Top of Given records

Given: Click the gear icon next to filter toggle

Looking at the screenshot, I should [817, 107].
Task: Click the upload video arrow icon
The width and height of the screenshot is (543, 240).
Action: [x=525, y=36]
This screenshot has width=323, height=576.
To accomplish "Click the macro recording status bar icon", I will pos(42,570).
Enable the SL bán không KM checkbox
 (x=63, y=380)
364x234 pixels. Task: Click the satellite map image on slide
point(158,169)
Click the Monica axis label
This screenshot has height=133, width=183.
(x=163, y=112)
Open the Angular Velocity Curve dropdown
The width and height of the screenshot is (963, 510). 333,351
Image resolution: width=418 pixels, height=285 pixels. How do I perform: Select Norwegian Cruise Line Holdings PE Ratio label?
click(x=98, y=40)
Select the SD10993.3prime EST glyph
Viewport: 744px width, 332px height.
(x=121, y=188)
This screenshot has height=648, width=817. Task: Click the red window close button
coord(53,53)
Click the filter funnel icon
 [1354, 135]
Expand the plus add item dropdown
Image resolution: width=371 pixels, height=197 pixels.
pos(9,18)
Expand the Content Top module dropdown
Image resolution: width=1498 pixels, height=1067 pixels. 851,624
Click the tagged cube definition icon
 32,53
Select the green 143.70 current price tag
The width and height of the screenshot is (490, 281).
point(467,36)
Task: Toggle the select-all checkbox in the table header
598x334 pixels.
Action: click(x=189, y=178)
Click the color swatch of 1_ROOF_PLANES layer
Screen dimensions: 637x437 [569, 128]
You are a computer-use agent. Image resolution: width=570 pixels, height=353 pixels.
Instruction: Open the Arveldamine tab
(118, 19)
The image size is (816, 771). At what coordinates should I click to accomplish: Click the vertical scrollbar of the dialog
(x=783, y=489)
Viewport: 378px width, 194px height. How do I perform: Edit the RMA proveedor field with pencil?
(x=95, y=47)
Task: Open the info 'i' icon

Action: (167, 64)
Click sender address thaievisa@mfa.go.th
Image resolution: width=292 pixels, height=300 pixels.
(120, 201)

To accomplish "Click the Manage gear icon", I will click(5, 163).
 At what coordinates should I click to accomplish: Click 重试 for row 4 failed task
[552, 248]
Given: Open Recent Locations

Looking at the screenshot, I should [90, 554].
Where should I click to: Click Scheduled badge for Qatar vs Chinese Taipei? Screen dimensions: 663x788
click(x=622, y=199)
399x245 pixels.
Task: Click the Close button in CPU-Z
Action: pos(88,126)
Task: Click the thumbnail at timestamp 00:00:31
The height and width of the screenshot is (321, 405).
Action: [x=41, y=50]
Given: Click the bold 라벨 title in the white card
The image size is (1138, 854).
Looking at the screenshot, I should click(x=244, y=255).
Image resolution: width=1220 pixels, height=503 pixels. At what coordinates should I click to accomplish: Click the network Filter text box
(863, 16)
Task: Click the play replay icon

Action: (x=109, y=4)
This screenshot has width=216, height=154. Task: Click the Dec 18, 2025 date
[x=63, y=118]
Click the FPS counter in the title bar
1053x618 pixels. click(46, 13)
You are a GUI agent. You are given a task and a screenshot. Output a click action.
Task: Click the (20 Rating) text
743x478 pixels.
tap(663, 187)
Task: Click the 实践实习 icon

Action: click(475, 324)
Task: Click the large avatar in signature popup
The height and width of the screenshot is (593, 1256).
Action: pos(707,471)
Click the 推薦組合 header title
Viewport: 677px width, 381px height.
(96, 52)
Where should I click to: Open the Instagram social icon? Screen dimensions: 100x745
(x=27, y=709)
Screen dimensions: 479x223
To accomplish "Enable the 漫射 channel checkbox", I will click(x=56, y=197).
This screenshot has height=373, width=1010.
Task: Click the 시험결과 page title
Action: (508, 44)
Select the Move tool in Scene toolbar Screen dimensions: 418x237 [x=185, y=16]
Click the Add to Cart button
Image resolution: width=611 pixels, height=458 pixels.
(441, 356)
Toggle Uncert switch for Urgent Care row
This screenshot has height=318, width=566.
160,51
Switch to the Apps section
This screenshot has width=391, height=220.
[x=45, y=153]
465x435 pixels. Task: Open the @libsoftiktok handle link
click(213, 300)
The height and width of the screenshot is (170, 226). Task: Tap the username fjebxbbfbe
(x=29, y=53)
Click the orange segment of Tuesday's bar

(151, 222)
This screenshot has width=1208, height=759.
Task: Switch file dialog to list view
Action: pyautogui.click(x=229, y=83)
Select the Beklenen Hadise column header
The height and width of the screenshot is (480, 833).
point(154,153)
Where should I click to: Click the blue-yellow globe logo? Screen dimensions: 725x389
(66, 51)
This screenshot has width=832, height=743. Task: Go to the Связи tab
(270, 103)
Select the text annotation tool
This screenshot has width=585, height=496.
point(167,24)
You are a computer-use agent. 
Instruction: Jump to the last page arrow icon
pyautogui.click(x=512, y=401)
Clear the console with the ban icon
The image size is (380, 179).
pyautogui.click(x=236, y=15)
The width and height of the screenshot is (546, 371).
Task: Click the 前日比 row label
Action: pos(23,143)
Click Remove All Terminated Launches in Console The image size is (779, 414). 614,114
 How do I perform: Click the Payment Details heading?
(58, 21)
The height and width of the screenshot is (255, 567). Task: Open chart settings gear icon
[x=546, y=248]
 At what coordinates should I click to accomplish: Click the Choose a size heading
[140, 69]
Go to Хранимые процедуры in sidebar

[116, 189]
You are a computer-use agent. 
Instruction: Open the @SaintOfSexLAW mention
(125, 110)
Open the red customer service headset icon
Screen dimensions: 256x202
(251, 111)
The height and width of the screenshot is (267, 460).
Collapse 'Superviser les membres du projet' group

Bottom of Given records

Assignment: Every line of the listing above is to be repeated exactly as written.

Exercise solution:
Given: Click the gear icon next to filter toggle

Looking at the screenshot, I should [817, 107].
Task: Click the upload video arrow icon
The width and height of the screenshot is (543, 240).
Action: [x=525, y=36]
This screenshot has width=323, height=576.
To accomplish "Click the macro recording status bar icon", I will pos(42,570).
Enable the SL bán không KM checkbox
 (x=63, y=380)
364x234 pixels. Task: Click the satellite map image on slide
point(158,169)
Click the Monica axis label
This screenshot has height=133, width=183.
(x=163, y=112)
Open the Angular Velocity Curve dropdown
The width and height of the screenshot is (963, 510). 333,351
Image resolution: width=418 pixels, height=285 pixels. How do I perform: Select Norwegian Cruise Line Holdings PE Ratio label?
click(x=98, y=40)
Select the SD10993.3prime EST glyph
Viewport: 744px width, 332px height.
(x=121, y=188)
This screenshot has height=648, width=817. Task: Click the red window close button
coord(53,53)
Click the filter funnel icon
 [1354, 135]
Expand the plus add item dropdown
Image resolution: width=371 pixels, height=197 pixels.
pos(9,18)
Expand the Content Top module dropdown
Image resolution: width=1498 pixels, height=1067 pixels. 851,624
Click the tagged cube definition icon
 32,53
Select the green 143.70 current price tag
The width and height of the screenshot is (490, 281).
point(467,36)
Task: Toggle the select-all checkbox in the table header
598x334 pixels.
Action: click(x=189, y=178)
Click the color swatch of 1_ROOF_PLANES layer
Screen dimensions: 637x437 [569, 128]
You are a computer-use agent. Image resolution: width=570 pixels, height=353 pixels.
Instruction: Open the Arveldamine tab
(118, 19)
The image size is (816, 771). At what coordinates should I click to accomplish: Click the vertical scrollbar of the dialog
(x=783, y=489)
Viewport: 378px width, 194px height. How do I perform: Edit the RMA proveedor field with pencil?
(x=95, y=47)
Task: Open the info 'i' icon

Action: (167, 64)
Click sender address thaievisa@mfa.go.th
Image resolution: width=292 pixels, height=300 pixels.
(120, 201)

To accomplish "Click the Manage gear icon", I will click(5, 163).
 At what coordinates should I click to accomplish: Click 重试 for row 4 failed task
[552, 248]
Given: Open Recent Locations

Looking at the screenshot, I should [90, 554].
Where should I click to: Click Scheduled badge for Qatar vs Chinese Taipei? Screen dimensions: 663x788
click(x=622, y=199)
399x245 pixels.
Task: Click the Close button in CPU-Z
Action: pos(88,126)
Task: Click the thumbnail at timestamp 00:00:31
The height and width of the screenshot is (321, 405).
Action: [x=41, y=50]
Given: Click the bold 라벨 title in the white card
The image size is (1138, 854).
Looking at the screenshot, I should click(x=244, y=255).
Image resolution: width=1220 pixels, height=503 pixels. At what coordinates should I click to accomplish: Click the network Filter text box
(863, 16)
Task: Click the play replay icon

Action: (x=109, y=4)
This screenshot has width=216, height=154. Task: Click the Dec 18, 2025 date
[x=63, y=118]
Click the FPS counter in the title bar
1053x618 pixels. click(46, 13)
You are a GUI agent. You are given a task and a screenshot. Output a click action.
Task: Click the (20 Rating) text
743x478 pixels.
tap(663, 187)
Task: Click the 实践实习 icon

Action: click(475, 324)
Task: Click the large avatar in signature popup
The height and width of the screenshot is (593, 1256).
Action: pos(707,471)
Click the 推薦組合 header title
Viewport: 677px width, 381px height.
(96, 52)
Where should I click to: Open the Instagram social icon? Screen dimensions: 100x745
(x=27, y=709)
Screen dimensions: 479x223
To accomplish "Enable the 漫射 channel checkbox", I will click(x=56, y=197).
This screenshot has height=373, width=1010.
Task: Click the 시험결과 page title
Action: (508, 44)
Select the Move tool in Scene toolbar Screen dimensions: 418x237 [x=185, y=16]
Click the Add to Cart button
Image resolution: width=611 pixels, height=458 pixels.
(441, 356)
Toggle Uncert switch for Urgent Care row
This screenshot has height=318, width=566.
160,51
Switch to the Apps section
This screenshot has width=391, height=220.
[x=45, y=153]
465x435 pixels. Task: Open the @libsoftiktok handle link
click(213, 300)
The height and width of the screenshot is (170, 226). Task: Tap the username fjebxbbfbe
(x=29, y=53)
Click the orange segment of Tuesday's bar

(151, 222)
This screenshot has width=1208, height=759.
Task: Switch file dialog to list view
Action: pyautogui.click(x=229, y=83)
Select the Beklenen Hadise column header
The height and width of the screenshot is (480, 833).
point(154,153)
Where should I click to: Click the blue-yellow globe logo? Screen dimensions: 725x389
(66, 51)
This screenshot has width=832, height=743. Task: Go to the Связи tab
(270, 103)
Select the text annotation tool
This screenshot has width=585, height=496.
point(167,24)
You are a computer-use agent. 
Instruction: Jump to the last page arrow icon
pyautogui.click(x=512, y=401)
Clear the console with the ban icon
The image size is (380, 179).
pyautogui.click(x=236, y=15)
The width and height of the screenshot is (546, 371).
Task: Click the 前日比 row label
Action: pos(23,143)
Click Remove All Terminated Launches in Console The image size is (779, 414). 614,114
 How do I perform: Click the Payment Details heading?
(58, 21)
The height and width of the screenshot is (255, 567). Task: Open chart settings gear icon
[x=546, y=248]
 At what coordinates should I click to accomplish: Click the Choose a size heading
[140, 69]
Go to Хранимые процедуры in sidebar

[116, 189]
You are a computer-use agent. 
Instruction: Open the @SaintOfSexLAW mention
(125, 110)
Open the red customer service headset icon
Screen dimensions: 256x202
(251, 111)
The height and width of the screenshot is (267, 460).
Collapse 'Superviser les membres du projet' group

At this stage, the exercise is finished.